▶ [Aim A]: In the records, rewrite every line from the line with "Terms of Use (707, 230)" up to and including the line with "Чувашская Республика - Чувашия (24, 519)", keeping the requests unchanged but multiplying each coordinate in the answers by 1.8 and rounding to whole numbers, with halves rounded up. Return only those lines and omit the pictures.

▶ [Passage given]:
____________

Good morning,
I have been tinkering with Xen for the past couple months, looking to
use it as the base of our new cluster infrastructure. So far I've had
significant success with it, performance is great, live migrations are
awesome.
However, as I've continued to get the Xen0 infrastructure set up the
way I would prefer, I've finally run into a wall that I can't seem to
get by, so I am tossing out a plea for assistance here on the xen-users
list. It seems as if the visible error I am receiving has been discussed
before on the list, but perhaps not to the satisfactory resolution to
all involved.
That's right, I have the infamous:
Error: Device 769 (vbd) could not be connected. Backend device
not found.
error. Woohoo.
A little bit about my cluster setup... a bunch (currently 12, but more
on the way) of Dell OptiPlex GX240s (2GB of RAM each, currently
allocating ~64MB for each Xen0, and have more than enough allocated to
each XenU, but not all, so I can double-and-triple-up XenUs when I am
testing stuff), 2.4GHz P4 CPUs, and hard disks in each node ranging from
30GB - 40GB in capacity. Gig-E interconnect amongst all nodes.

____________

▶ [Aim B]: Copy the Xen mailing-list message from "However, as I've" up to and including "error. Woohoo." word for word.

____________

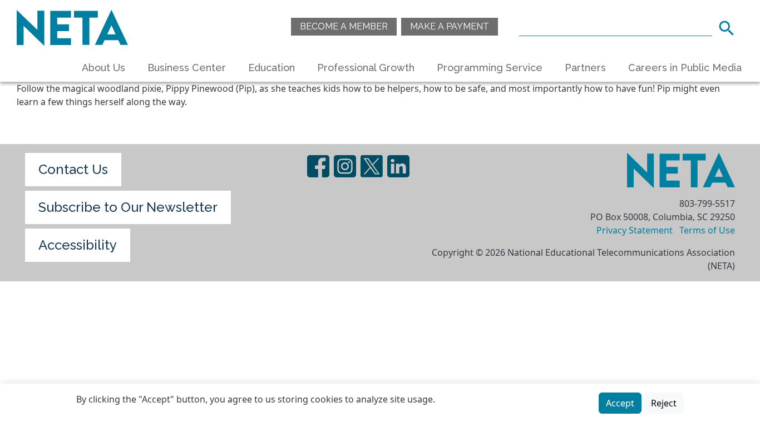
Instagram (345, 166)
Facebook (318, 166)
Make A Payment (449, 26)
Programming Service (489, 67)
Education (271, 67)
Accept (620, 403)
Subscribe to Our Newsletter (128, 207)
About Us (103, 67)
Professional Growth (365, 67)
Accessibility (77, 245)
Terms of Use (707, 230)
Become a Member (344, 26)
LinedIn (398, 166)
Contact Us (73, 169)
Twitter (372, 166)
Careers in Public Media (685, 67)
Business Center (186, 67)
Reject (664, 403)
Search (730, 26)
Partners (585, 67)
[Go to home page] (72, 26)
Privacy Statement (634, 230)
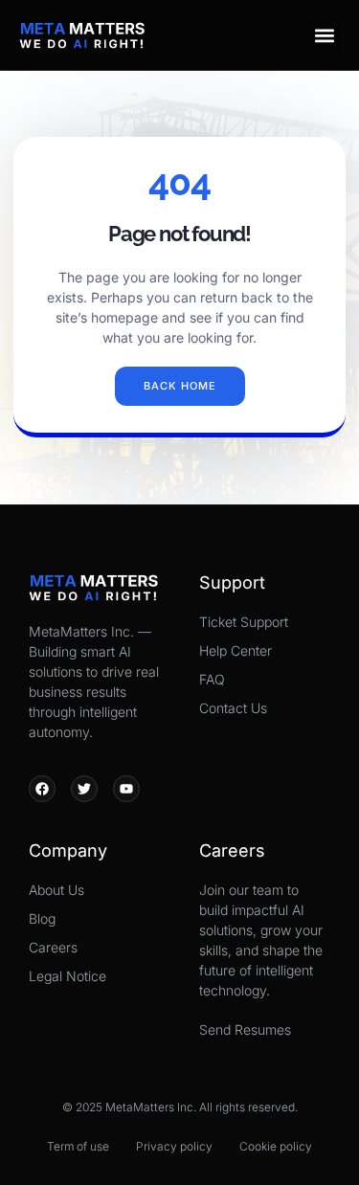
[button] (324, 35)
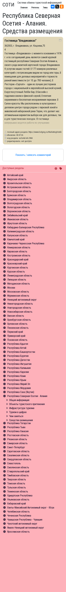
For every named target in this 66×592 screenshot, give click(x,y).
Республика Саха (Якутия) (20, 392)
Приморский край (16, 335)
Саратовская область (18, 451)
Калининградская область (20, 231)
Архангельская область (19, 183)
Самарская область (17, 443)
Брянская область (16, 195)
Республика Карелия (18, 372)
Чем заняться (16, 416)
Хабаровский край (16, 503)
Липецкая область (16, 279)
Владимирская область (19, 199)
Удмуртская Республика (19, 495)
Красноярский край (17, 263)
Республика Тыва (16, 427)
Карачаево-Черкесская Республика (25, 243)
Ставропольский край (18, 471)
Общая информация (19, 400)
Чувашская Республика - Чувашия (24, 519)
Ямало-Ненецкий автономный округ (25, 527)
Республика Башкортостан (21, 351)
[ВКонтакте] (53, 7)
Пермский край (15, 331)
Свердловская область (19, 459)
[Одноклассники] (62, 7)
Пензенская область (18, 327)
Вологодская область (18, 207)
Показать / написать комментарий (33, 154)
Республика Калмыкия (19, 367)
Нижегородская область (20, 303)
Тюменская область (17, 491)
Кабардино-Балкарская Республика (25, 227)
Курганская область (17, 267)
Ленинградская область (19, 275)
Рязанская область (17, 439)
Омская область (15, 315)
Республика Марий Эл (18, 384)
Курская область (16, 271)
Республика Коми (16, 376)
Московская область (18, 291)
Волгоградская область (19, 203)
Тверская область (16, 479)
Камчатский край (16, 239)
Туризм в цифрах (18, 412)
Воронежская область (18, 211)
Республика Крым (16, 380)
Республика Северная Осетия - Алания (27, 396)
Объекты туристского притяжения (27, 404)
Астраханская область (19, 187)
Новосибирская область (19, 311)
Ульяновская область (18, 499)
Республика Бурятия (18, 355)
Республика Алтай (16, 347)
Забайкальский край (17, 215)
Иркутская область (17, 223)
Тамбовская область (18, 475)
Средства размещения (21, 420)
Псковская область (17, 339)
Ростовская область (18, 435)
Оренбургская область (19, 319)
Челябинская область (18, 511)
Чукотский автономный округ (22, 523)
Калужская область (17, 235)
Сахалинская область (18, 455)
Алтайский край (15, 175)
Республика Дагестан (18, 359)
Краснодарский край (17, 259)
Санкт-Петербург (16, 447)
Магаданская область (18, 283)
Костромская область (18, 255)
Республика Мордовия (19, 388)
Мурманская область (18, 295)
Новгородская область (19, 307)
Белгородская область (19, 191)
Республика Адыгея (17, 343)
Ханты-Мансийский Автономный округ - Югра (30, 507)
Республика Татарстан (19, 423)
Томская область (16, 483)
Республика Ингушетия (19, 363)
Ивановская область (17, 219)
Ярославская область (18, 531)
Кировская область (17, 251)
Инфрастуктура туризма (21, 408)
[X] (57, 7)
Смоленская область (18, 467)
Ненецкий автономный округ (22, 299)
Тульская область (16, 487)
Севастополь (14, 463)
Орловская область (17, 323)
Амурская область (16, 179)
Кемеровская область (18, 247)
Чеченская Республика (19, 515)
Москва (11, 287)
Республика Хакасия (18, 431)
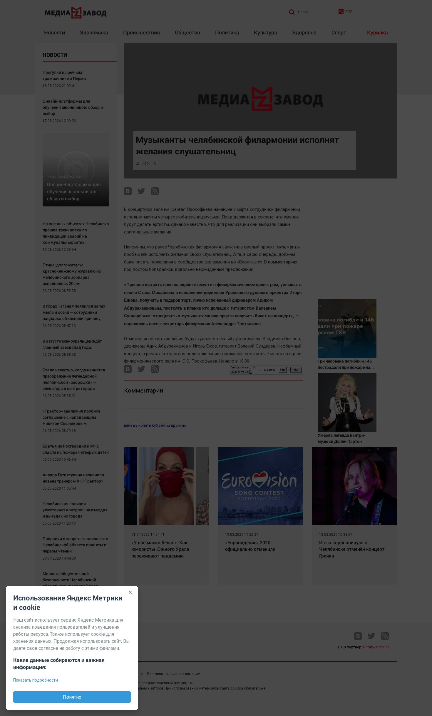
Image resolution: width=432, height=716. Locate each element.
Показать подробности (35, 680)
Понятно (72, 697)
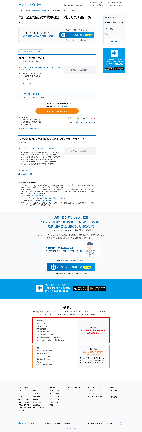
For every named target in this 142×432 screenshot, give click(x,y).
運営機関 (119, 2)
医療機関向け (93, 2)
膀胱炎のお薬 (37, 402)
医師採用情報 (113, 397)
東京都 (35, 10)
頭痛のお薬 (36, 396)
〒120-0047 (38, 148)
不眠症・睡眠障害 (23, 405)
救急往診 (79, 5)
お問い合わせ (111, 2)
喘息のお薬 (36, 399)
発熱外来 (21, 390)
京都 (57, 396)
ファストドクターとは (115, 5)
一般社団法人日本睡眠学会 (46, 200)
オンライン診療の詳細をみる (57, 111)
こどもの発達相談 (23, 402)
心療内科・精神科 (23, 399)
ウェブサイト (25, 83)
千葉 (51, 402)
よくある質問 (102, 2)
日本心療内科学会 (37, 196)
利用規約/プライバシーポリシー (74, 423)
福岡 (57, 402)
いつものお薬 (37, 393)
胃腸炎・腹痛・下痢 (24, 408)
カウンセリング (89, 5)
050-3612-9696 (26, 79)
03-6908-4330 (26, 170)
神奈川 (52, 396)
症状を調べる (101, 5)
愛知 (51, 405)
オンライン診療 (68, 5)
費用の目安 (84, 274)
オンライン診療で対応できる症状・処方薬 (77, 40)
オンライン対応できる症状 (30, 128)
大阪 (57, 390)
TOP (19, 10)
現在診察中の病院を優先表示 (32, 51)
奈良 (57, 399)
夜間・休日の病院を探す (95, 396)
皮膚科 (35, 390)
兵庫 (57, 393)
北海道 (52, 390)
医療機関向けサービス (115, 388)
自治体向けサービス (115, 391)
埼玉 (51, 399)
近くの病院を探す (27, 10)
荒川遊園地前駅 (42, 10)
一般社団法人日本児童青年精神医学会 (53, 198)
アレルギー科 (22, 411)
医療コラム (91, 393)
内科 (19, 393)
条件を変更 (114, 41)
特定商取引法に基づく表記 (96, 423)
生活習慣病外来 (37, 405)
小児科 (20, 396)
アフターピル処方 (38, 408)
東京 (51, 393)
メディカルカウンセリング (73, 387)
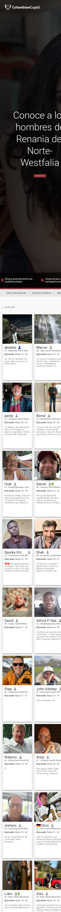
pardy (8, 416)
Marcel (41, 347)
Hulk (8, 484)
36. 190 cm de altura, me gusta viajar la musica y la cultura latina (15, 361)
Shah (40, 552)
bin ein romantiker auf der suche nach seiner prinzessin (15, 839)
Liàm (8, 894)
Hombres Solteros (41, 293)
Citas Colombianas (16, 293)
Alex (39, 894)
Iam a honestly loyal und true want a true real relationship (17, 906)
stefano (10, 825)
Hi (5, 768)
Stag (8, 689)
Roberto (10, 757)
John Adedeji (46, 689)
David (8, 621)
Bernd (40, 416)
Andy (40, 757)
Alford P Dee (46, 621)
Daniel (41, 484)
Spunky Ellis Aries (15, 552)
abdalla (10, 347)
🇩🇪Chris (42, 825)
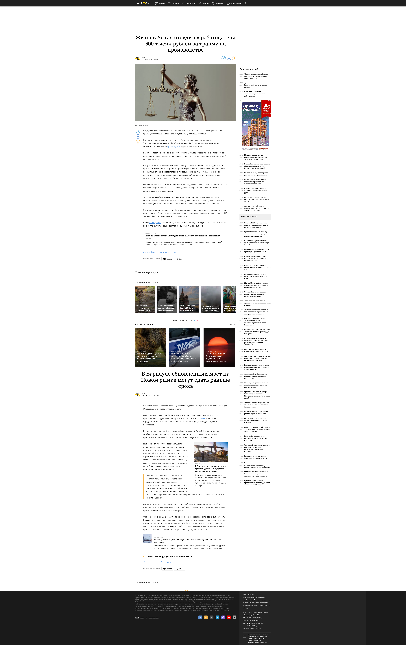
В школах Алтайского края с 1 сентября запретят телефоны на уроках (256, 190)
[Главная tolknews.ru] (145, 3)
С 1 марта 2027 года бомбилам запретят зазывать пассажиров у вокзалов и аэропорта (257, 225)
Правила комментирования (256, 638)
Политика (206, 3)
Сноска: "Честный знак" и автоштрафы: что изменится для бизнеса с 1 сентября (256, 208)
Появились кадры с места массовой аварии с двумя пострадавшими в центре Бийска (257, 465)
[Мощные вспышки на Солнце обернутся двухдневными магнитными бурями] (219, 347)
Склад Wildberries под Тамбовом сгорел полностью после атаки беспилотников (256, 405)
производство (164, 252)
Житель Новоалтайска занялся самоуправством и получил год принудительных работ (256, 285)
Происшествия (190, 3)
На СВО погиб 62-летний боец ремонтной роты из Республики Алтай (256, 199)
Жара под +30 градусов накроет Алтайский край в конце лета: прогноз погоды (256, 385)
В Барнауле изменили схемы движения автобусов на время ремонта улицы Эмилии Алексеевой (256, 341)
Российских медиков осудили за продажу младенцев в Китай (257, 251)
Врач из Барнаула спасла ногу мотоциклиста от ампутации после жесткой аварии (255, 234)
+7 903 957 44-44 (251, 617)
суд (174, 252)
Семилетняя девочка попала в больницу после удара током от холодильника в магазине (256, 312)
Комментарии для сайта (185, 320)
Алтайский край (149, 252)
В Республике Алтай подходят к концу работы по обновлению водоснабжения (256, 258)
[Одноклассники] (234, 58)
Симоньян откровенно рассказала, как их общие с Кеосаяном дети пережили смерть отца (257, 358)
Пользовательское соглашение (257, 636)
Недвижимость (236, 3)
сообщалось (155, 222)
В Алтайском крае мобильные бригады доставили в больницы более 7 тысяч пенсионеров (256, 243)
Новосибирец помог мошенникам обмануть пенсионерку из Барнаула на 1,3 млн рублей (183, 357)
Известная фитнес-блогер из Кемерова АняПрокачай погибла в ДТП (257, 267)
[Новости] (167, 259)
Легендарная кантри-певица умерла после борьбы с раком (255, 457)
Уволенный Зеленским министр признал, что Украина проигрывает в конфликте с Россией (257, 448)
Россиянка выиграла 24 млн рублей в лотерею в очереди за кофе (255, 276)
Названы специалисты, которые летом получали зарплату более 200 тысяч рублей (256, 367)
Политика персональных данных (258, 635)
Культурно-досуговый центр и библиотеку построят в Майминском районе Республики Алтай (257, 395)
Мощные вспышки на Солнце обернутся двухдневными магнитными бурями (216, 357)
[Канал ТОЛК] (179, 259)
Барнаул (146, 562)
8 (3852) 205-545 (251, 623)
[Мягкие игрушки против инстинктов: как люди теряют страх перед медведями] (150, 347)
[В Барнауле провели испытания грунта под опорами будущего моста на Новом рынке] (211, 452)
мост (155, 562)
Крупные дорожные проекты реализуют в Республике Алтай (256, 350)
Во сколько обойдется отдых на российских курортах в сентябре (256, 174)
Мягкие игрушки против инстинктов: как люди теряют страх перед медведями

____________

▶ [Output A]:
Terms of Use (1273, 414)
Become a Member (619, 47)
LinedIn (716, 299)
Contact Us (131, 304)
Twitter (670, 299)
Careers in Public Media (1233, 121)
Business Center (335, 121)
Reject (1195, 725)
Search (1314, 47)
Partners (1053, 121)
[Go to home page] (130, 47)
Privacy Statement (1141, 414)
[button] (583, 63)
For every named target in this 66×592 screenshot, give click(x,y).
Республика Саха (Якутия) (36, 706)
Приморский край (29, 603)
Саратовская область (32, 812)
Калининградская область (36, 416)
Архангельская область (34, 329)
Самарская область (31, 797)
Брянская область (29, 351)
Республика Карелия (32, 670)
Чем заняться (29, 749)
Хабаровский край (29, 905)
Липецкая область (29, 502)
Владимирская область (34, 358)
Удмуртская Республика (34, 891)
Красноярский край (31, 473)
Республика Тыва (29, 769)
Карачаево-Черкесская Республика (45, 437)
Ставропольский край (32, 848)
Общая информация (34, 720)
Чувашская Республика - Чувашия (43, 934)

▶ [Output B]:
However, as I've continued to get the Xen0 infrastructure set up the
way I would prefer, I've finally run into a wall that I can't seem to
get by, so I am tossing out a plea for assistance here on the xen-users
list. It seems as if the visible error I am receiving has been discussed
before on the list, but perhaps not to the satisfactory resolution to
all involved.
That's right, I have the infamous:
Error: Device 769 (vbd) could not be connected. Backend device
not found.
error. Woohoo.